# Wine Tasting Near Guadalajara?



## Balboa (Nov 16, 2010)

Hi All,
I did a quick search to see if anyone has posted about wine, nada, hence I'll start a new thread.

Later this year, I'll be visiting Mexico (my wife & I plan to retire to Mexico at some point). We were wondering if anyone had any luck or good experiences on a Wine Tasting or Wine Tour in Mexico. 

Specifically we're looking in the Guadalajara area, but we're going to take a trip to Guanajuato (and maybe Chapala if time permits).

Hope everyone is well, looking forward to your replies/response. Gracias in advance

J & A


----------



## WintheWin (Jul 15, 2015)

If you're close to Baja, there's wine country between Tecate and Ensenada, it's a beautiful drive. 
Wine tours are quite inexpensive, private tour bus takes you to a handful of different wine houses, etc.


----------



## chuck846 (Jan 15, 2016)

http://www.turibus.com.mx/index.php?s=Tours1Dia&lg=en

Ruta Del Queso - we have not yet done this.


----------



## citlali (Mar 4, 2013)

Guadalajara or Jalisco is Tequila country not wine country. There is wine being made in Queretaro and in Baja and maybe here and there but I sure would not come to Mexico for its wines. There are large stores in Guadalahara that may have wine tastings and sometimes at Lake Chapala some wine is offered at Paz Liquor in San Antonio but you may want to change your tastings to Tequila or Mescal down here .


----------



## Balboa (Nov 16, 2010)

citlali said:


> Guadalajara or Jalisco is Tequila country not wine country. There is wine being made in Queretaro and in Baja and maybe here and there but I sure would not come to Mexico for its wines. There are large stores in Guadalahara that may have wine tastings and sometimes at Lake Chapala some wine is offered at Paz Liquor in San Antonio but you may want to change your tastings to Tequila or Mescal down here .
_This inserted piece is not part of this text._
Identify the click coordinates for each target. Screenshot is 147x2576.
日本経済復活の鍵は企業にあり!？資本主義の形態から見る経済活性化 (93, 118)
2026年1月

I'm quite familiar with Jalisco and Tequila (my family used to grow agave on our land in Mexico).

I was looking for info around wine, in case anyone had any experience to share. I've noted Baja as a possible spot (but Cali would likely be a better option considering how far out of the way it is). Thanks...


----------



## dichosalocura (Oct 31, 2013)

As Citlali pointed out, in Central Mexico, Queretaro State is most famous for their wines. Check out the cheese and wine tour for Queretaro:
RUTA DEL QUESO Y VINO en el Estado de Querétaro Sitio Oficial - LA RUTA DEL QUESO Y VINO en el Estado de Querétaro *Sitio oficial* CONSEJO DE LA RUTA DEL QUESO Y VINO


----------



## Balboa (Nov 16, 2010)

dichosalocura said:


> As Citlali pointed out, in Central Mexico, Queretaro State is most famous for their wines. Check out the cheese and wine tour for Queretaro:
> RUTA DEL QUESO Y VINO en el Estado de Querétaro Sitio Oficial - LA RUTA DEL QUESO Y VINO en el Estado de Querétaro *Sitio oficial* CONSEJO DE LA RUTA DEL QUESO Y VINO


Perfecto! That might be a good option!

Guadalajara (to see family/friends) -> Guanajuato (to see the city) -> Queretaro (for more site seeing and wine!)


----------



## LuvBugLiz21 (Mar 5, 2016)

There is an awesome wine place in the Andares Plaza in Zapopan. It's right next to the chilis. Every time I walk past it's totally popping! I've gone in once to peek at a wine list and it was large and offered a lot of variety. I think I saw on there about flights or tastings.


----------